» SELECTED TEXT:
........

One detail of this proposal that I haven't mentioned yet is that throw would become a keyword instead of just a function. The reason for this is that writing

throw(BazError()) throws BazError

seems awfully verbose and redundant. For compatibility, we could allow throw() to still invoke the function throw while throw ErrorType(args...) would be translated to

throw(ErrorType(args...)) throws ErrorType

This brings up another issue – what scope should the right-hand-side of throws be evaluated in? In one sense, it really only makes sense to evaluate it in the same scope that the function signature is evalutated in. However, this is likely to be confusing since all other expressions inside of function bodies are evaluated in the local scope of the function. It would be feasible to do this too, and just rely on the fact that most of the time it will be possible to statically evaluate what type expression produces. Of course, when that isn't possible, still be necessary to emit code that will do the right thing depending on the runtime value of the expression. If the r-h-s is evaluated in local scope, then we can say that throws expr is equivalent to this:

throw(expr) throws typeof(expr)

Usually it will be possible to staticly determine what typeof(expr) is, and it is a simpler approach to explain than restricting the syntax of the expression after the throw keyword.

Note that under this proposal, these are not the same:

try
    # stuff
catch
    # catches any error
end

try
    # stuff
catch ::Exception
    # only catches "official" errors
end

Also note that this proposal is, other than syntax additions that are not likely to cause big problems, completely backwards compatible: existing untyped catch clauses continue to work the way they used to – they catch everything. It would only be new typed catch clauses that only catch exceptions that have an unbroken "chain of custody".

tknopp commented 10 years ago

+1 for the syntax addition.

I have to admit that I am not sold on the idea of expected and unexpected exceptions. I would find it rather "unexpected" if I indicate to catch something that is then not catched ;-)

For me the real issue in such situations i that the exception hierarchy is not well designed and/or that the wrong exception is used from the exception hierarchy.

StefanKarpinski commented 10 years ago

The problem with typed exceptions is that they give you a sense of precision, but they're not really precise at all. Making the exception part of the type of a function is a good idea – that part Java got right. What's not so good is forcing the caller to handle every kind of exception a function it uses can throw.

........

» GIVEN INFORMATION:
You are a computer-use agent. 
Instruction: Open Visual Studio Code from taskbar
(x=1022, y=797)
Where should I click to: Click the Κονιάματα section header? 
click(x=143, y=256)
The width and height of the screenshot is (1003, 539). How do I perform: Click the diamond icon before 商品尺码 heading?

........

» PROBLEMS TO WORK ON:
• a. Please list every code line in the thread on typed exceptions that stands on its own line and contains the word throws.
• b. Extend the thread on typed exceptions, starting after its final sentence.

» RESPONSE LIST:
• a.
throw(BazError()) throws BazError
throw(ErrorType(args...)) throws ErrorType
throw(expr) throws typeof(expr)

• b.
Here's a motivating scenario: let's say you implement a new kind of AbstractVector – say a kind of sparse vector or something – let's call it SpArray. Internally, it stores values in normal Arrays. Someone is using this and finds that sometimes they end up making indexing errors – they use a typed catch block to handle this. But you've made a programming error in implementing the SpArray type and it's actually SpArray that's encountering the indexing error internally because of a mistake. But this is caught and treated as if was a user-level indexing error. With this proposal, that situation won't occur because at the point where the SpArray implementation is incorrect and causes an indexing error, there is no throws BoundsError annotations so the resulting exception can't be caught with a typed catch clause.

tknopp commented 10 years ago

I absolutely see your point that it can lead to hard to find bugs if one try/catches too generic exceptions and I have been running into this myself in C++ a lot. ("Oh this throws exceptions all the time. Put try { ... } catch(...) {}around it and problem solved").

To play around with your example maybe this should be handled by throwing SpArrayBoundsError in SpArray and ArrayBoundsError in Array. Of course both deriving from BoundsError. In this way one can catch the SpArray specific bounds errors and let all other BoundsError pass through.

StefanKarpinski commented 10 years ago

To play around with your example maybe this should be handled by throwing SpArrayBoundsError in SpArray and ArrayBoundsError in Array. Of course both deriving from BoundsError. In this way one can catch the SpArray specific bounds errors and let all other BoundsError pass through.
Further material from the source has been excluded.